RECORD SET:

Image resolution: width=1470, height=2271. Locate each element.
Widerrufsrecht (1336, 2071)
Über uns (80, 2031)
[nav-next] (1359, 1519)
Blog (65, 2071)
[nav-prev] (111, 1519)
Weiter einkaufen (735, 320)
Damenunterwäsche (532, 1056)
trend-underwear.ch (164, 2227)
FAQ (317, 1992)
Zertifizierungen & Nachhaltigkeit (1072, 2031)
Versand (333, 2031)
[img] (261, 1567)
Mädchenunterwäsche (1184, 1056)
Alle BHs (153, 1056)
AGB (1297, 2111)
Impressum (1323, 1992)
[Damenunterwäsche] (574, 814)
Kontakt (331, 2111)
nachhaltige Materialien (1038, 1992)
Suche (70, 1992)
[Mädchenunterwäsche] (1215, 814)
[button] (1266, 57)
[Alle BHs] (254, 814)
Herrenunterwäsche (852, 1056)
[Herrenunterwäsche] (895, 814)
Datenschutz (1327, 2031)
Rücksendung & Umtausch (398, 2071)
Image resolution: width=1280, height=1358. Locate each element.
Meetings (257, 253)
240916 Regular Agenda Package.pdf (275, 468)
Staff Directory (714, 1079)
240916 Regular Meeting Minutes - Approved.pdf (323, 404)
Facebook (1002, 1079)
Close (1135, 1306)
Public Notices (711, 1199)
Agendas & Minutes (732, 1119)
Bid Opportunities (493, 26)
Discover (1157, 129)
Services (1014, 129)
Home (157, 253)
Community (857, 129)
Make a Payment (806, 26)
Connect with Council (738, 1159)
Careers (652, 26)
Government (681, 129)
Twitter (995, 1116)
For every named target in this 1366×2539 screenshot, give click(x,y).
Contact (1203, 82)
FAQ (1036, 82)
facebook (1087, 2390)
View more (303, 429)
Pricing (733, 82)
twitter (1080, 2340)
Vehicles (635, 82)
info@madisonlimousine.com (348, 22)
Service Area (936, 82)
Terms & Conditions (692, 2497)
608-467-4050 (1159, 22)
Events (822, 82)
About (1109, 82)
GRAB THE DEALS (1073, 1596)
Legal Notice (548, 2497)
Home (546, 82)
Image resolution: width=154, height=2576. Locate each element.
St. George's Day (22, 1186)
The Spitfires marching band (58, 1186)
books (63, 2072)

WHAT YOU WILL DO:
For every line in the listing above that mentions the word "height", make a copy.

RESULT OF THIS EXERCISE:
Image resolution: width=1470, height=2271. Locate each element.
Image resolution: width=1280, height=1358. Locate each element.
Image resolution: width=154, height=2576. Locate each element.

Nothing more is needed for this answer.